Drip remains invite-only for the moment, although all signs point to it being opened up to everyone in early 2018. Early creators include Feminist Frequency’s Anita Sarkeesian.

“Today we launch a new Drip for artists and creators across the full spectrum of disciplines we support on Kickstarter. Just as artists, authors, game designers, musicians, and filmmakers use Kickstarter to fund and build community around their projects, Drip is a tool for people to fund and build community around their ongoing creative practice,” the company said.

“In recent years, we’ve seen the growing validation of subscriptions for serial online content creators — podcasters, YouTubers, bloggers — using tools like Flattr, Patreon, and Steady. It’s been great to see organizations build tools like these — the world is far from having too many tools for creators. But there remain large groups of artists and creators who don’t see subscriptions as fitting their creative practices. Our goal with the new Drip is to change that.

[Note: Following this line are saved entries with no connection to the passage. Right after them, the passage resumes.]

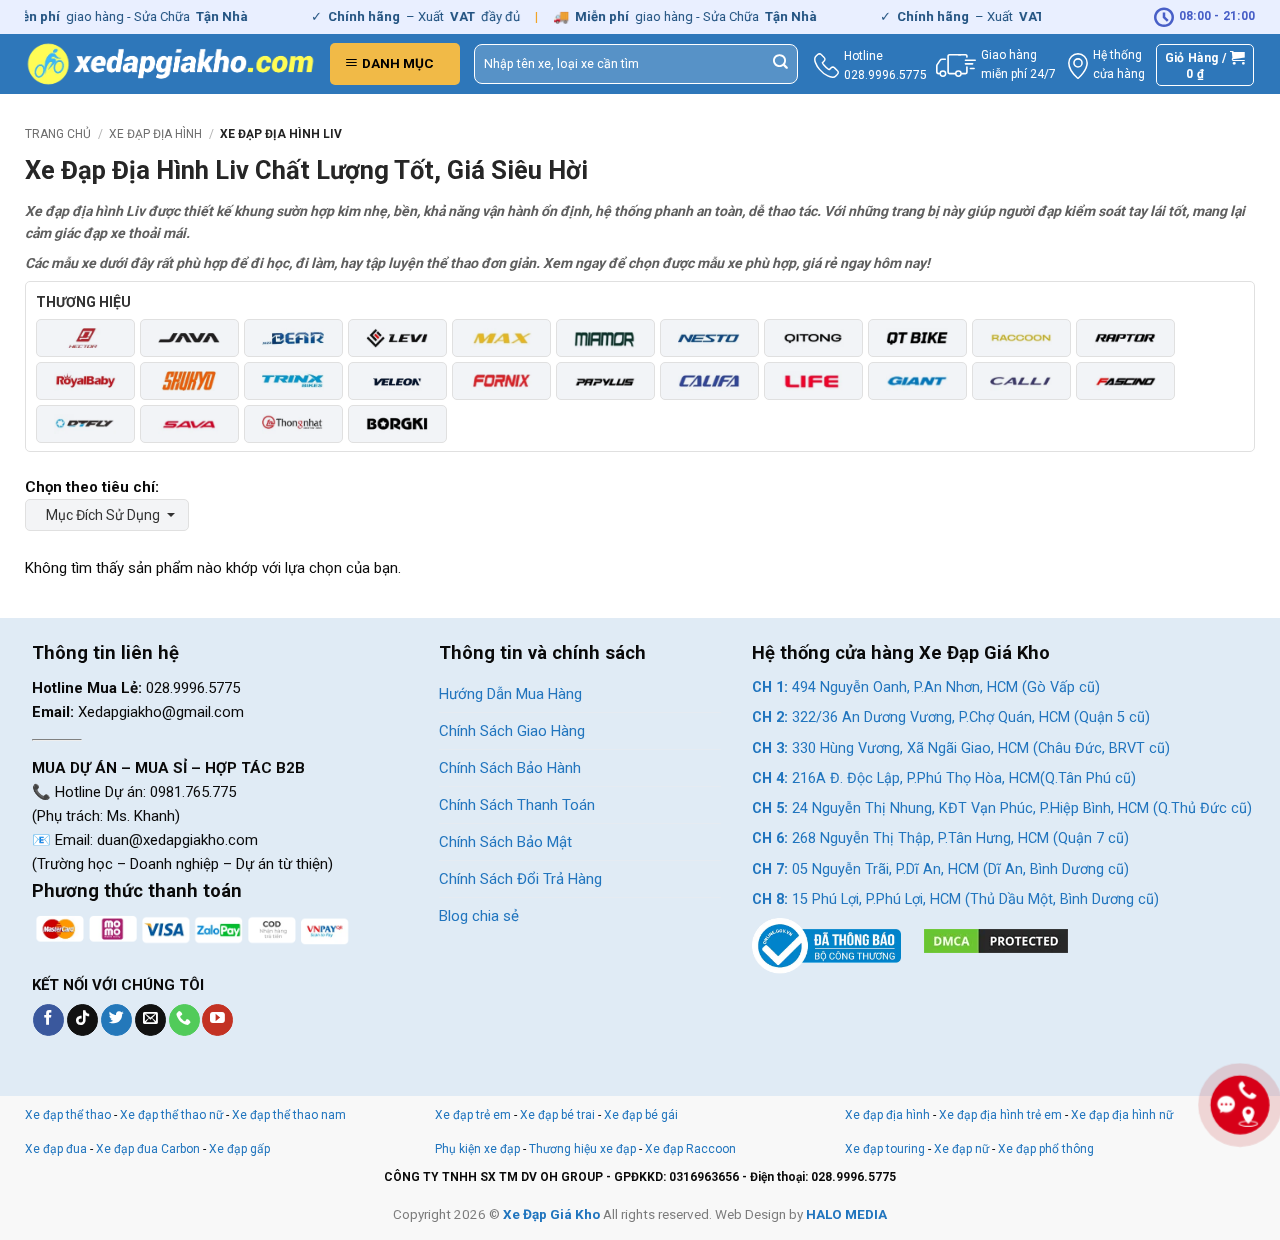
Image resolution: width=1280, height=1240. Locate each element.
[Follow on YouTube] (217, 1020)
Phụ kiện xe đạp (477, 1149)
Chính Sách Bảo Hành (510, 768)
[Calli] (1021, 381)
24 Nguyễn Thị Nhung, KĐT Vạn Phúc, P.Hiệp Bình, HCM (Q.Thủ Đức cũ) (1002, 808)
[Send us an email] (150, 1020)
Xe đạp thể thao (68, 1115)
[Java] (189, 338)
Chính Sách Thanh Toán (517, 805)
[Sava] (189, 424)
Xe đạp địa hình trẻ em (1000, 1115)
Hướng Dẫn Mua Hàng (510, 694)
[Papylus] (605, 381)
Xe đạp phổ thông (1046, 1149)
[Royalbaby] (85, 381)
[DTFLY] (85, 424)
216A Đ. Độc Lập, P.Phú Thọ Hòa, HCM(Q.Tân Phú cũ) (944, 778)
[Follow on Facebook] (48, 1020)
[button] (395, 64)
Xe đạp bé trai (557, 1115)
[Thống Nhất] (293, 424)
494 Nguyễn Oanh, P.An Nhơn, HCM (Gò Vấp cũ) (926, 687)
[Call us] (184, 1020)
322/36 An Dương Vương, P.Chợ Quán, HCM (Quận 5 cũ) (951, 717)
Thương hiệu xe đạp (582, 1149)
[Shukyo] (189, 381)
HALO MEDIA (846, 1214)
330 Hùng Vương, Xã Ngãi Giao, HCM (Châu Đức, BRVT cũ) (961, 748)
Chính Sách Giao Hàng (512, 731)
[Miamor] (605, 338)
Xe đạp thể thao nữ (173, 1115)
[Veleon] (397, 381)
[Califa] (709, 381)
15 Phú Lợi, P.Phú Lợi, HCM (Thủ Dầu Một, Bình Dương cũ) (955, 899)
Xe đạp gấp (239, 1149)
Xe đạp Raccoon (690, 1149)
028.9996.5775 (885, 75)
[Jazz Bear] (293, 338)
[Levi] (397, 338)
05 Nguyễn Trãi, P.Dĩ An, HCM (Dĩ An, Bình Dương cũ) (940, 869)
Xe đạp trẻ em (473, 1115)
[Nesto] (709, 338)
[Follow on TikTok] (82, 1020)
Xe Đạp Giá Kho (551, 1214)
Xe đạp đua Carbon (148, 1149)
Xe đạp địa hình (155, 134)
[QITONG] (813, 338)
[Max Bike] (501, 338)
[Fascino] (1125, 381)
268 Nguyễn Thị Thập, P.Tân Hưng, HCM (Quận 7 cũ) (940, 838)
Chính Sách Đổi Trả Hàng (520, 879)
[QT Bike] (917, 338)
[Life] (813, 381)
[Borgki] (397, 424)
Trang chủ (58, 134)
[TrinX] (293, 381)
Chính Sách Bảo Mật (505, 842)
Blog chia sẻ (479, 916)
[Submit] (781, 64)
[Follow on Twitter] (116, 1020)
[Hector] (85, 338)
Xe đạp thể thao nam (289, 1115)
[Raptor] (1125, 338)
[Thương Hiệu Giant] (917, 381)
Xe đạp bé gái (641, 1115)
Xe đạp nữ (961, 1149)
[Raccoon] (1021, 338)
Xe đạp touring (885, 1149)
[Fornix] (501, 381)
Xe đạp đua (56, 1149)
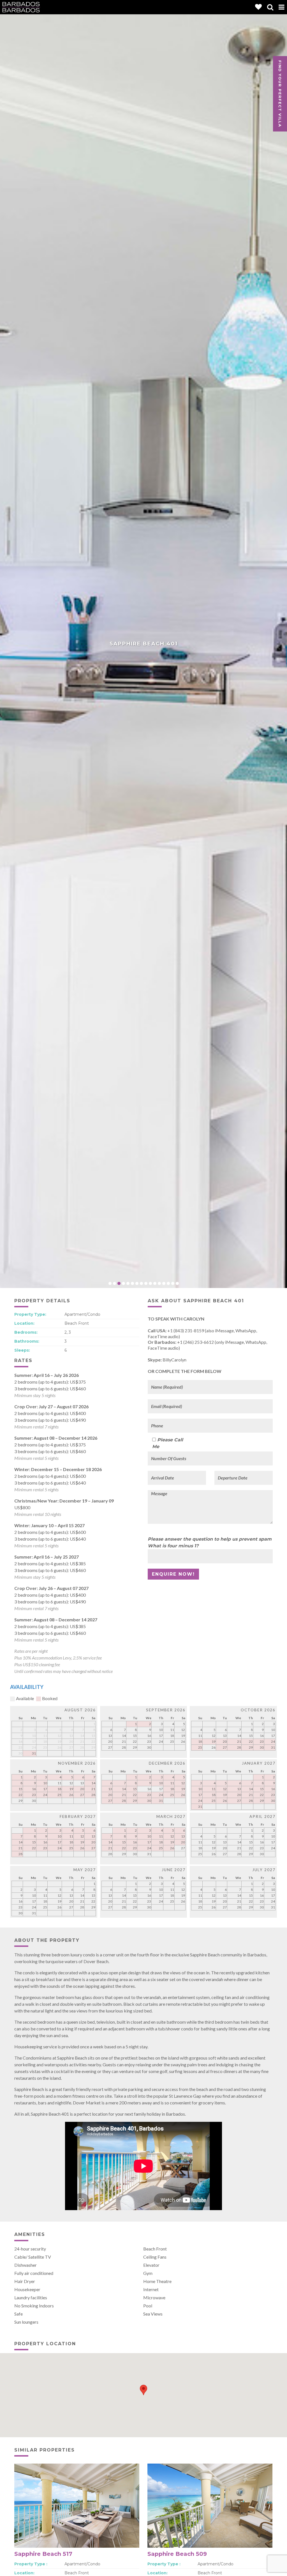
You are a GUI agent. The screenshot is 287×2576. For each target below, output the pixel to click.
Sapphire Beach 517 (43, 2554)
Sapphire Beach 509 (177, 2554)
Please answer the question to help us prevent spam (210, 1539)
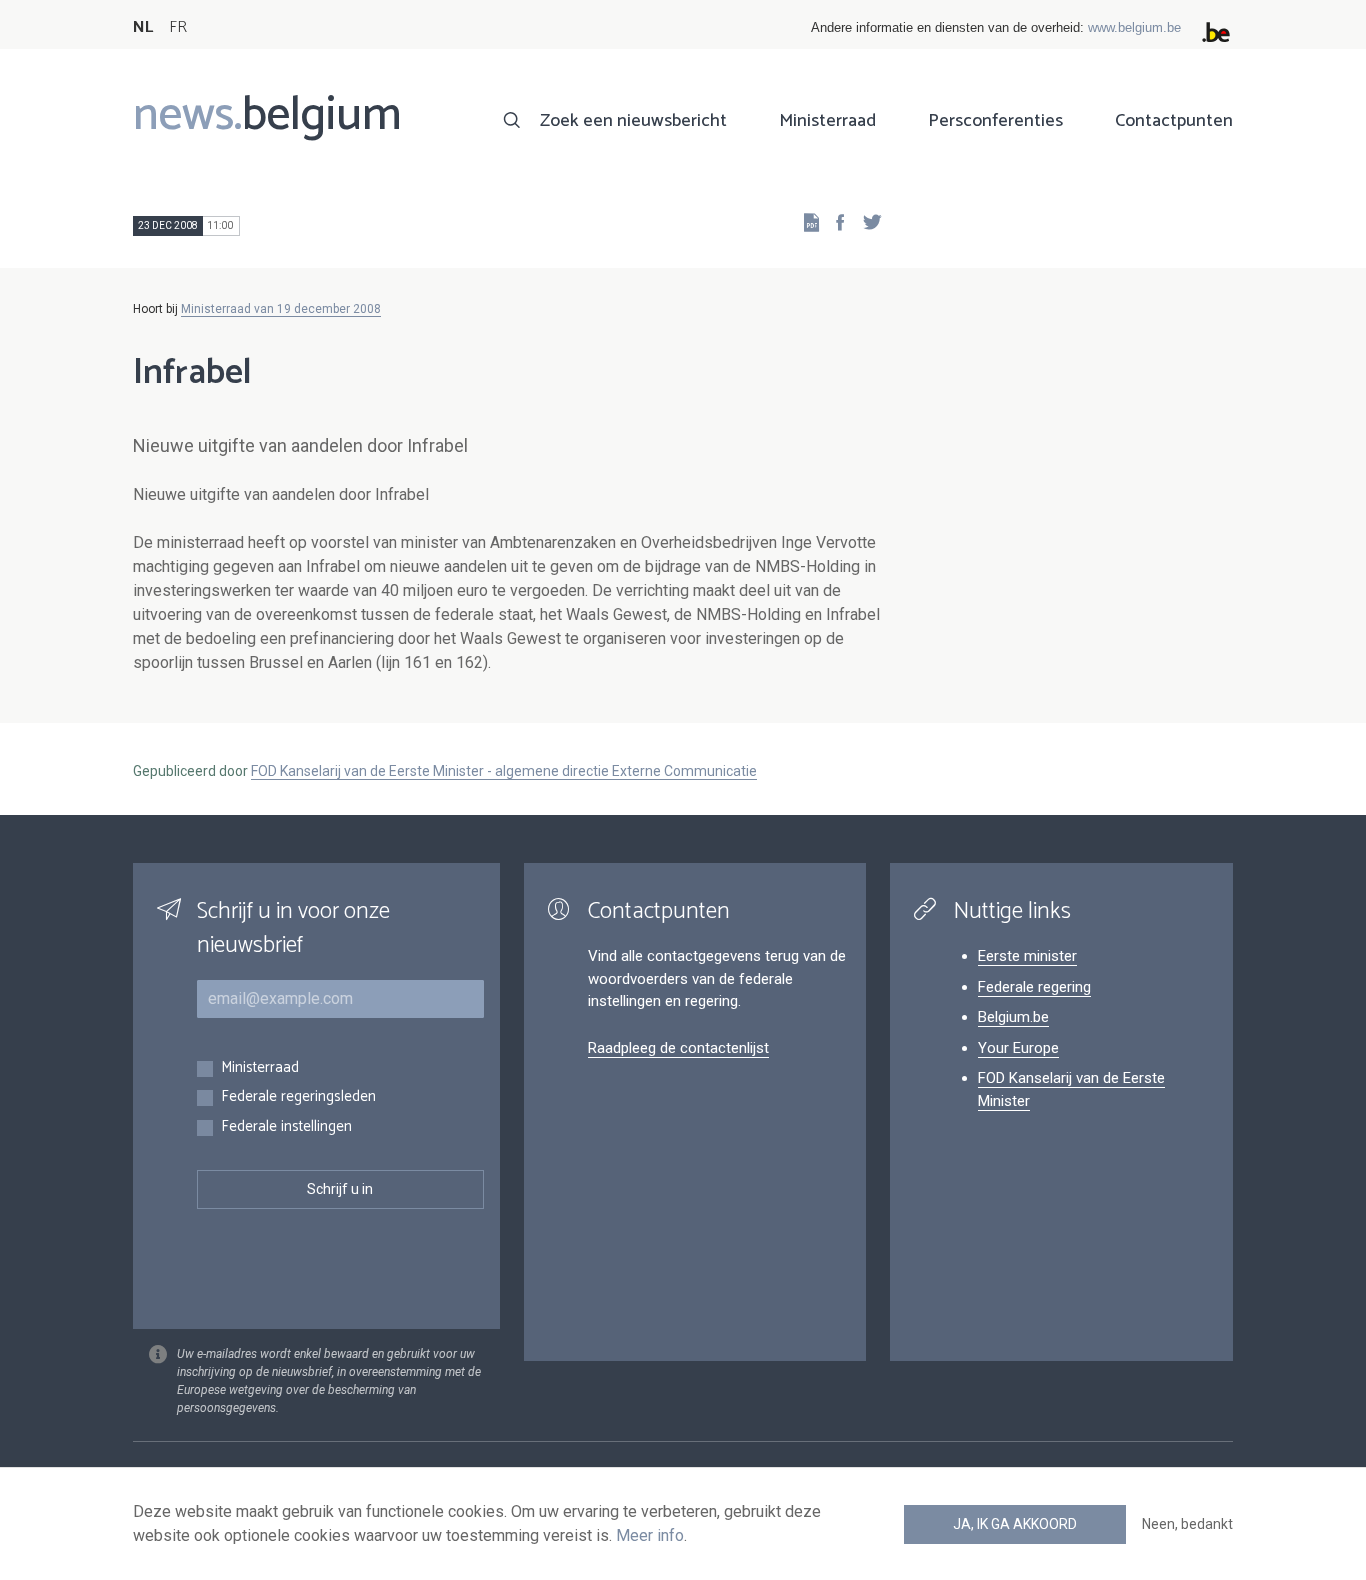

“A key mandate for the design of Drip has been creator independence. The work and relationships that creators build online should belong to them. They shouldn’t feel stuck to a platform because those things aren’t easy to move. With that in mind, creators will be able to export their data and content, and we’ll even help creators securely transfer subscription and payments information to other subscription platforms. We believe creator independence means not being locked into a platform by design.”